• [Exercise description] Below are the records. How many of their lines contain "height"? Give only the number.

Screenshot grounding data
───

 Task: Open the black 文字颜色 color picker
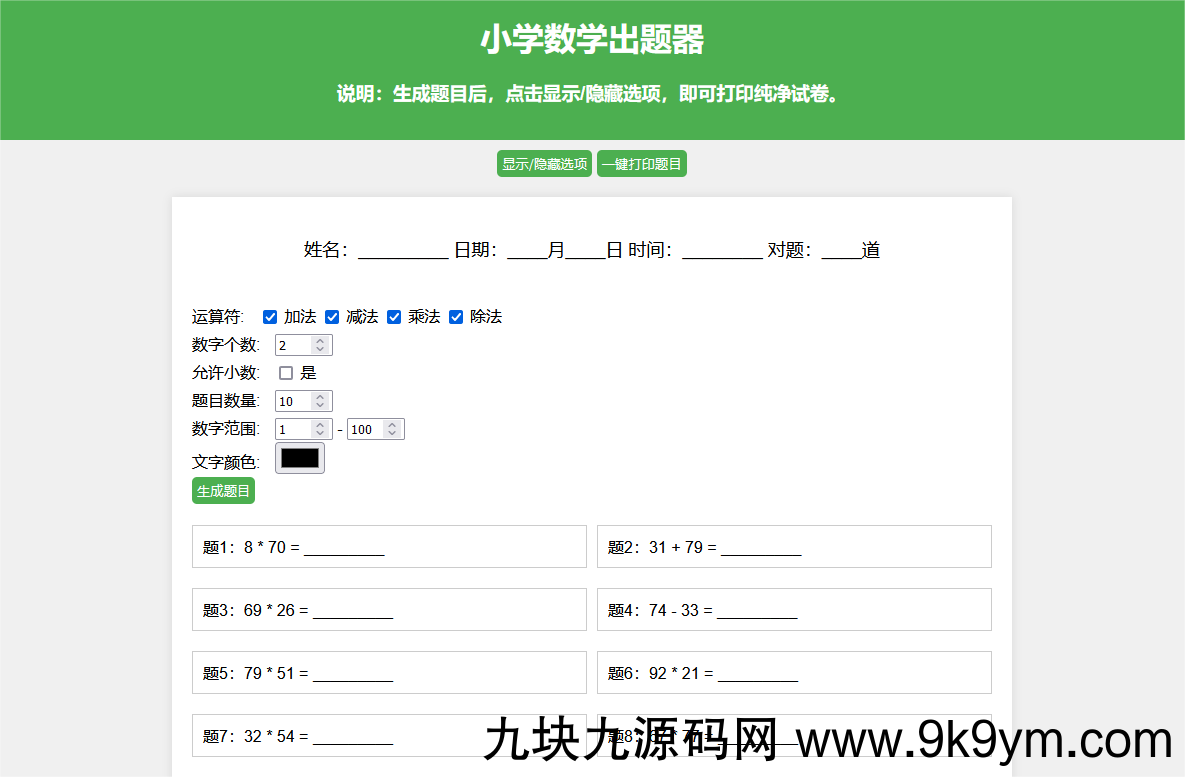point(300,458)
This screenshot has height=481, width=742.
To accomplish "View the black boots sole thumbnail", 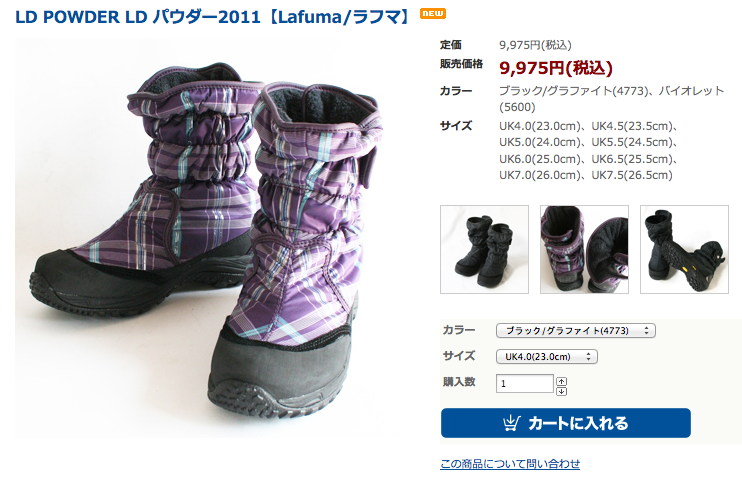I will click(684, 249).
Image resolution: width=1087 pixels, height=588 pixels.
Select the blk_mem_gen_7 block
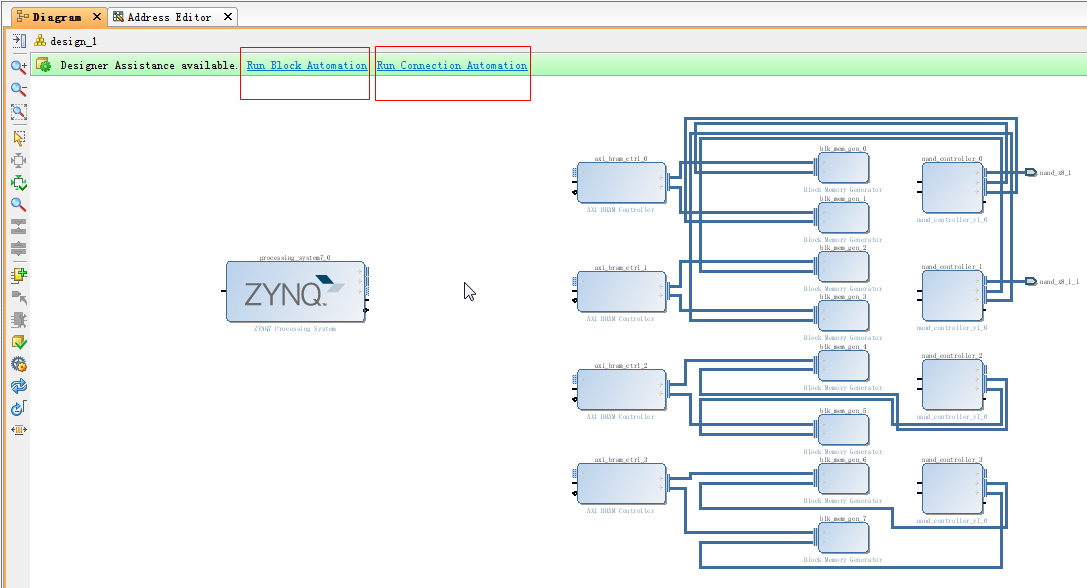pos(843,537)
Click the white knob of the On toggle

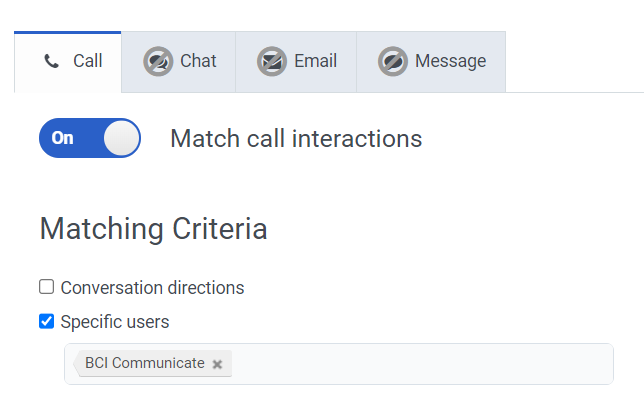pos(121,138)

───

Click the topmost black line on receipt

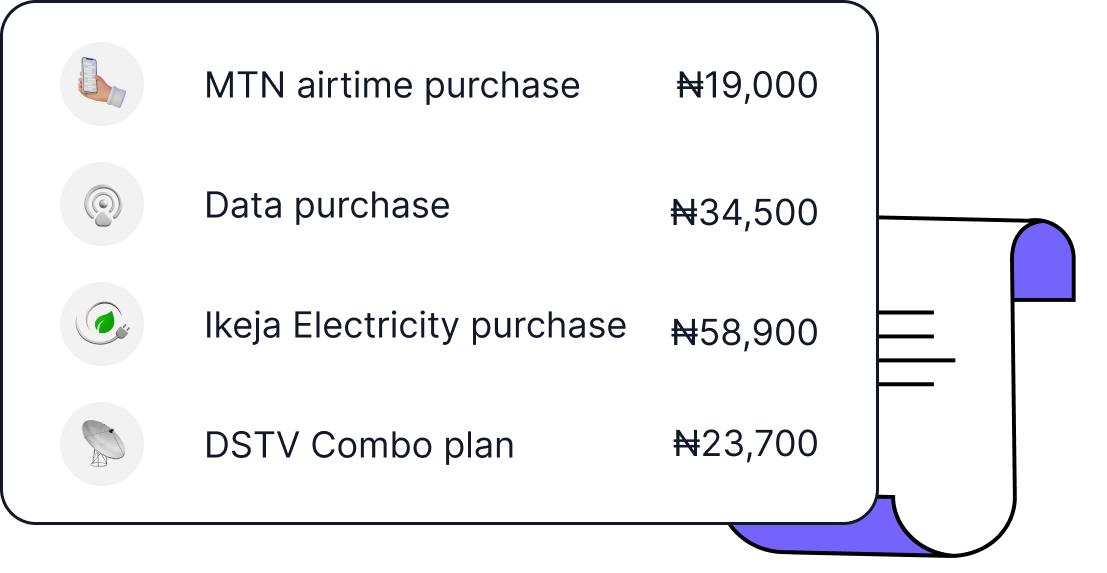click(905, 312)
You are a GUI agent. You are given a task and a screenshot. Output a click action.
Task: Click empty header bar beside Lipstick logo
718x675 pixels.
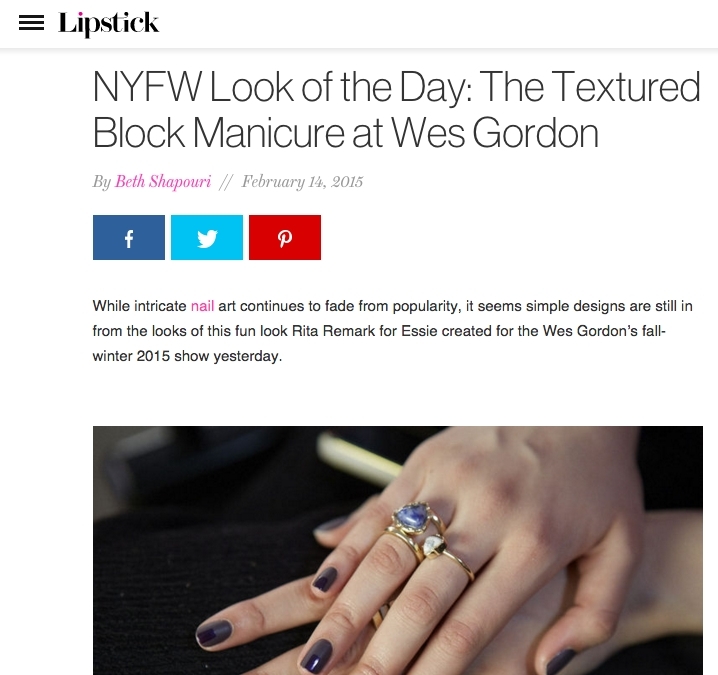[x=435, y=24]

───

• [Solved exercise] 2